Chemnotia's blog is about organic synthetic chemistry and life science.

During the last years it has been an increasing number of conferences and publications dealing with computer aided synthesis design (CASD). In the majority of these cases, the software uses a reaction database to extract examples that illustrate the synthesis routes suggested. However, there are not so many examples where the same principle is applied to generate new molecular entities, this is, applying reactions to a starting molecule and thus generating new molecules of interest (click here for a similar approach). The reasons for this fact can be of various nature, lack of a predefine target structure, huge number of potential reagents for a single reaction step, how many reaction steps are needed, etc… At Chemnotia, we do not have the answers to all possible question marks, but we found a way-around for most of the questions using ICFRP software. Focusing our attention on compound design in drug discovery, we found that it was possible to combine traditional drug design with reaction-based compound design methods to obtain the desired structures within the bioactive chemical space (Figure 1)

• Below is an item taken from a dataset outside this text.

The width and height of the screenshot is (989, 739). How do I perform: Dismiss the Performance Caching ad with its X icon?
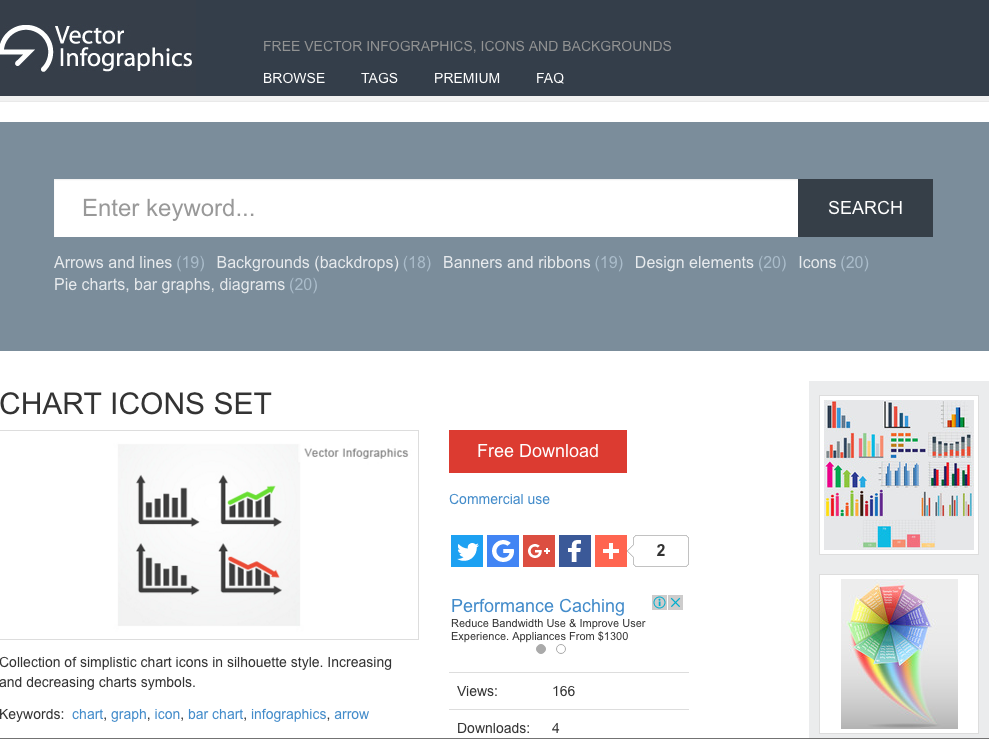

In the figure is shown how using chemnotia’s approach we could get analogues (represented as dark green dots) to those molecules of interest (biologically active and IP free) found using traditional drug design methods (light green dots). The molecules obtained with both methods (light and green dots) have the same predicted med chem properties, however the ICFRP molecules will include a synthesis path that will make it easier and faster to prepare them in the lab. In most cases, what it’s pursued with the traditional design methods is to validate a med chem hypothesis (based on previous active molecules, dockings, pharmacophore models, etc…), with chemnotia’s work-around your project will get answers faster.